Researchers at Stanford and UC Berkeley found that the performance has worsened over time, thus making its answers less accurate.
Task-wise performance
They analyzed different versions of ChatGPT from March 2023 and June 2023 versions of GPT-3.5 and GPT-4 on four primary tasks.
They were assessed on tasks involving solving math problems, answering sensitive questions, generating code and visual reasoning.
In March, ChatGPT-4 could identify prime numbers with a 97.6 per cent accuracy rate.
However, in June it got only 12 questions right, plunging to 2.4 per cent accuracy.
It also performed poorly in generating code.
Cost-cutting
One theory explains that to offset the high cost of operating the systems, companies like OpenAI aren’t putting out the best versions of chatbots to the public.

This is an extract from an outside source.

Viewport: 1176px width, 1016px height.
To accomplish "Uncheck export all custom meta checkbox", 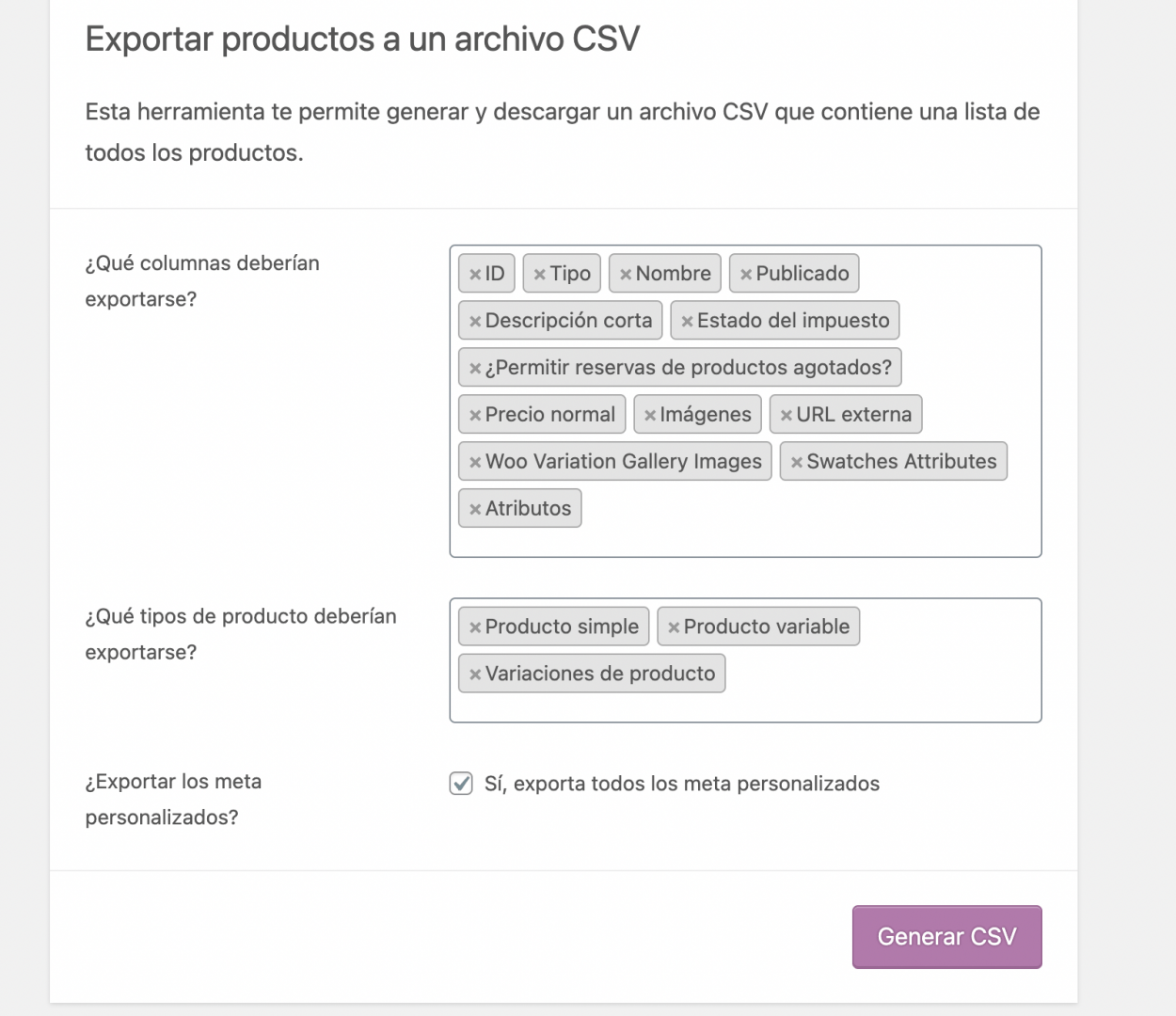I will pos(461,784).
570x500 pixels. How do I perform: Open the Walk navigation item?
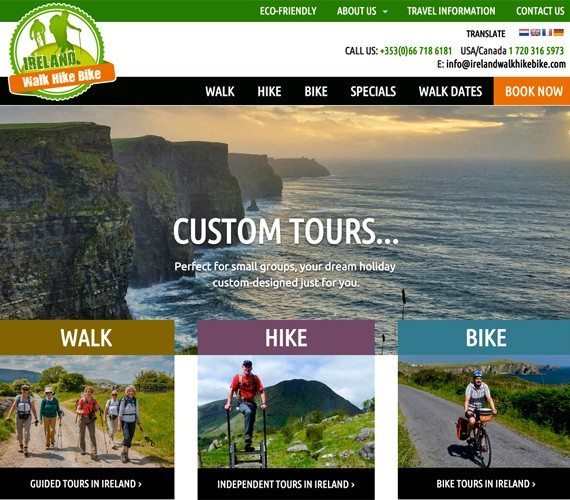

“Rumors suggest they are using several smaller and specialized GPT-4 models that act similarly to a large model but are less expensive to run,” said AI expert Santiago Valderrama.
There has also been speculation that changes made to speed up the service and thereby reduce costs leads to quicker responses but degraded competency.
Side effect of continuous tweaks
GPT 3.5 and 4 are language models that are continuously updated but OpenAI doesn’t announce many of the changes made to them.
In the paper, they conclude that the behavioral changes are a side effect of unannounced updates to how the models function.
This leads to a fluctuation in the quality of these models.
“A LLM like GPT-4 can be updated over time based on data and feedback from users as well as design changes.
However, it is currently opaque when and how GPT-3.5 and GPT-4 are updated, and it is unclear how each update affects the behavior of these LLMs”, the researchers write.
Safety comprises quality
Another possibility is that changes introduced to prevent ChatGPT from answering dangerous questions impairs its usefulness for other tasks.
They found that ChatGPT’s newer version refused to answer certain sensitive questions.
Jim Fan, senior scientist at Nvidia, wrote on Twitter, “Unfortunately, more safety typically comes at the cost of less usefulness.”
Regular quality checks
They said that companies that depend on OpenAI should consider conducting regular quality assessments in order to monitor for unexpected changes.
In the same vein, some have called for open-source models like Meta’s LLaMA that enable community debugging.
The study stresses the importance of regularly monitoring performance so that problems or issues that arise can be identified and addressed promptly.